[Opening Information provided section]

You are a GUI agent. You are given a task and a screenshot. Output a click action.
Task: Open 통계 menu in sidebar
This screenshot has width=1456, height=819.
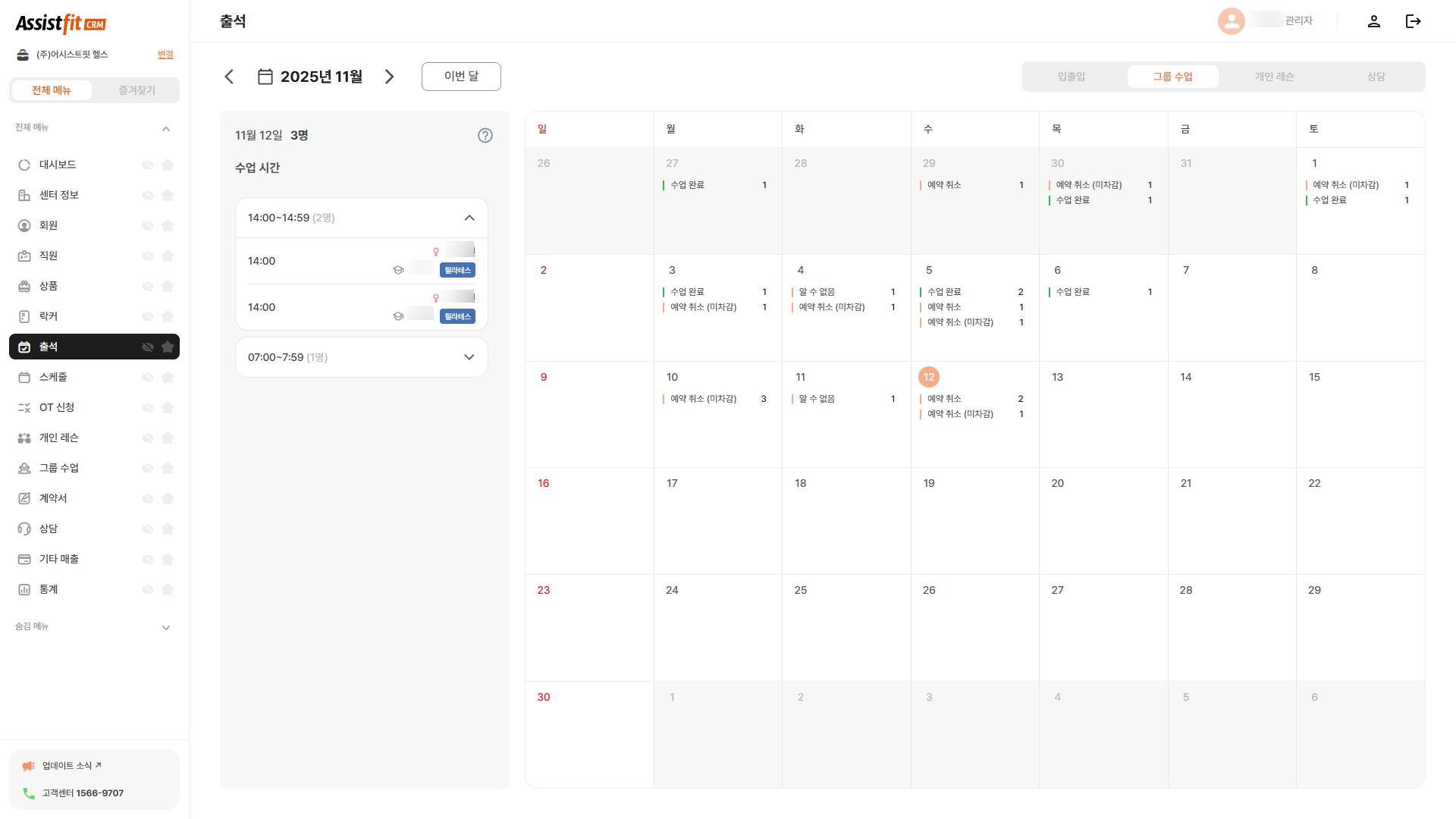(49, 589)
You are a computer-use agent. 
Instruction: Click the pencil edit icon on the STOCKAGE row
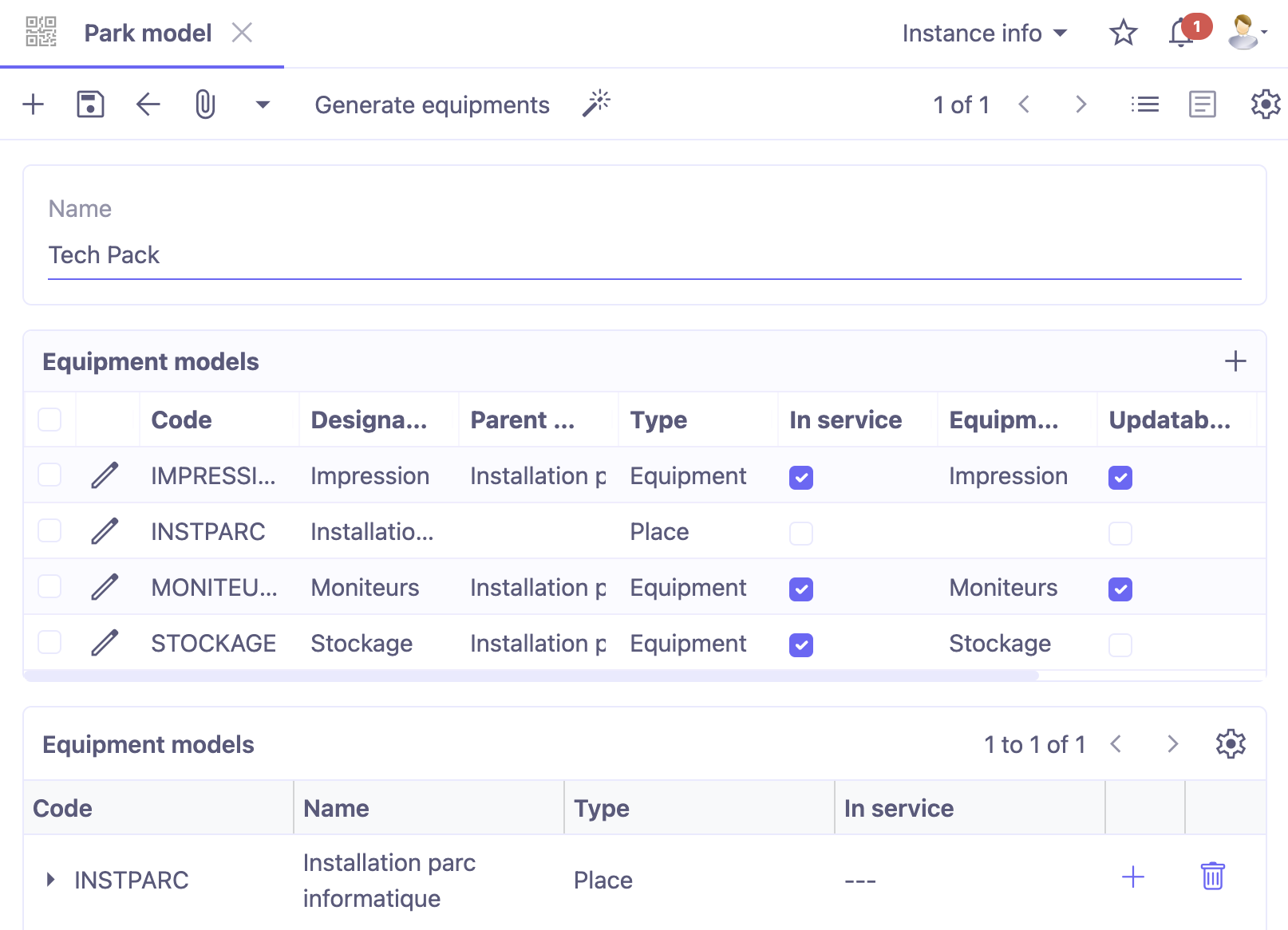tap(105, 642)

[Closing Information provided section]

Output every record verbatim, excluding any picture it contains.

You are a GUI agent. You are given a task and a screenshot. Output a click action.
Task: Open 통계 menu in sidebar
This screenshot has width=1456, height=819.
(49, 589)
You are a computer-use agent. 
Instruction: Click the pencil edit icon on the STOCKAGE row
tap(105, 642)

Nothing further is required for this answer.